Rewrite the listing below with "icon" changed to "symbol" and everything else left as is. Leave the pictures out.

▶ _DATA PROVIDED_
=-=-=-=-=
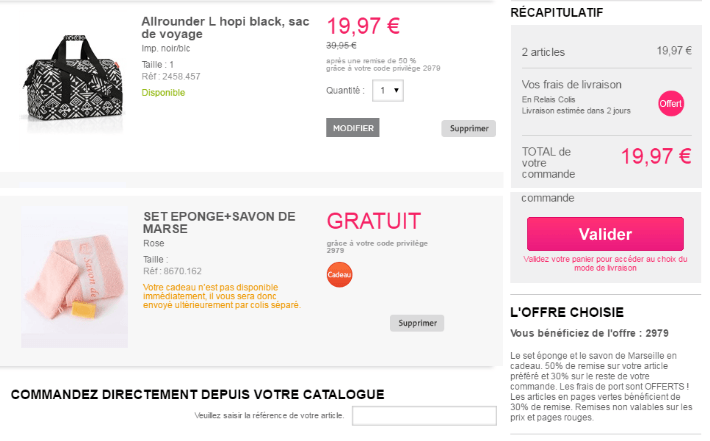This screenshot has height=441, width=710.
Task: Remove the Allrounder travel bag with Supprimer
Action: (468, 129)
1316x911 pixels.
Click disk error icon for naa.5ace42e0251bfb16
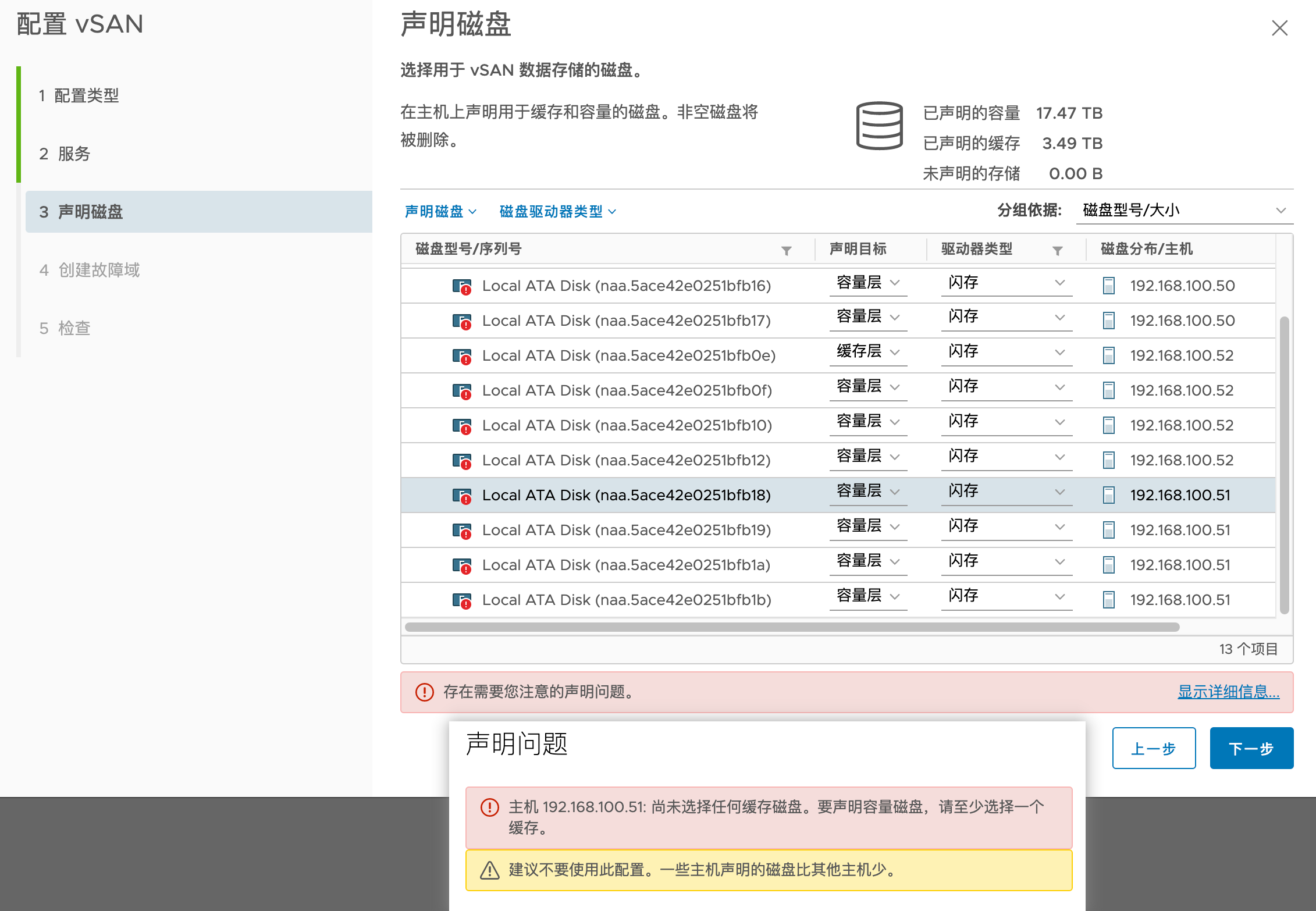click(462, 286)
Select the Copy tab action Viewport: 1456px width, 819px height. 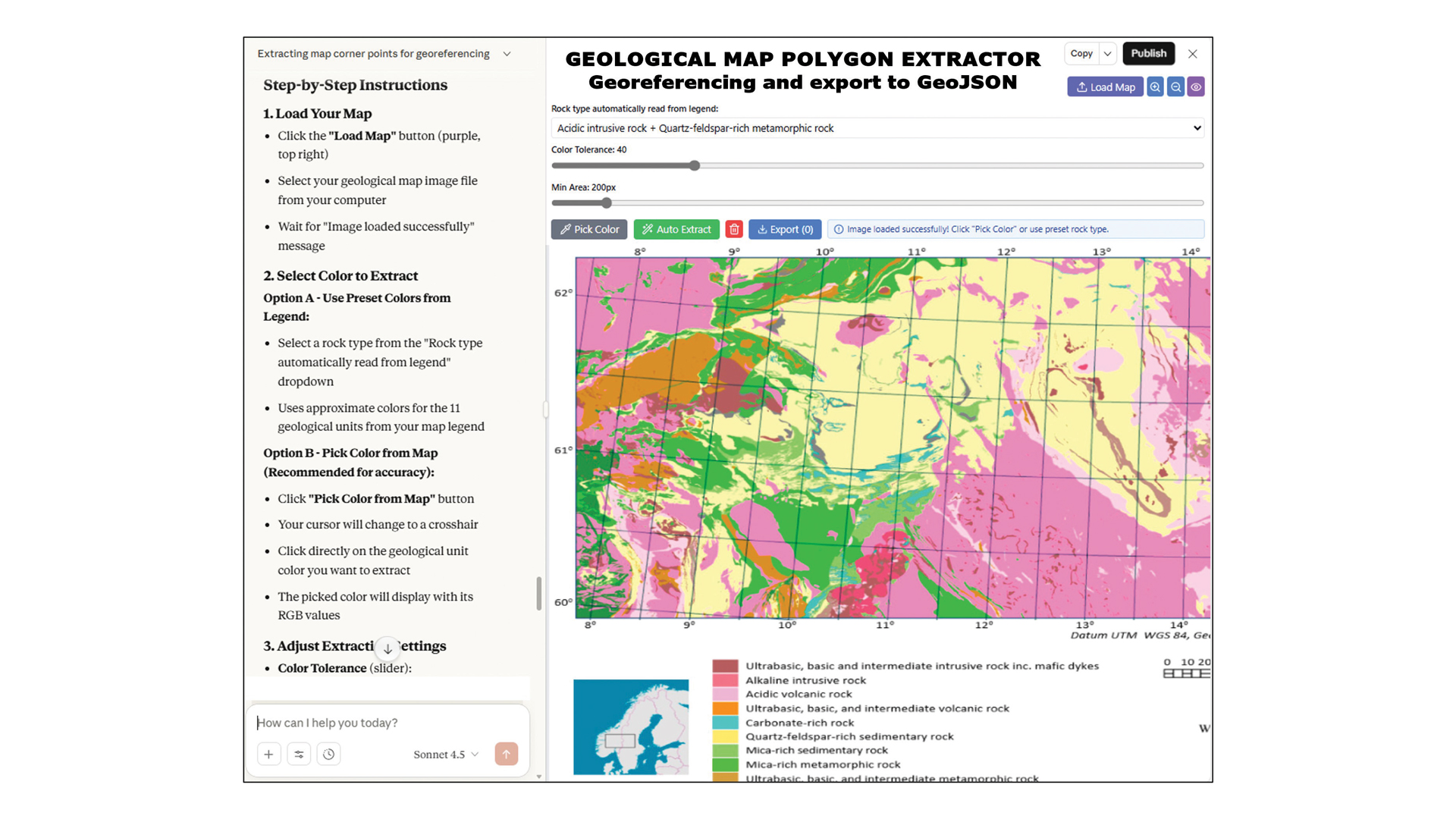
=-=-=-=-=
▶ _CORRECT OUTPUT_
This screenshot has height=441, width=710.
Task: Remove the Allrounder travel bag with Supprimer
Action: (468, 129)
1316x911 pixels.
Click disk error symbol for naa.5ace42e0251bfb16
click(462, 286)
Select the Copy tab action Viewport: 1456px width, 819px height. 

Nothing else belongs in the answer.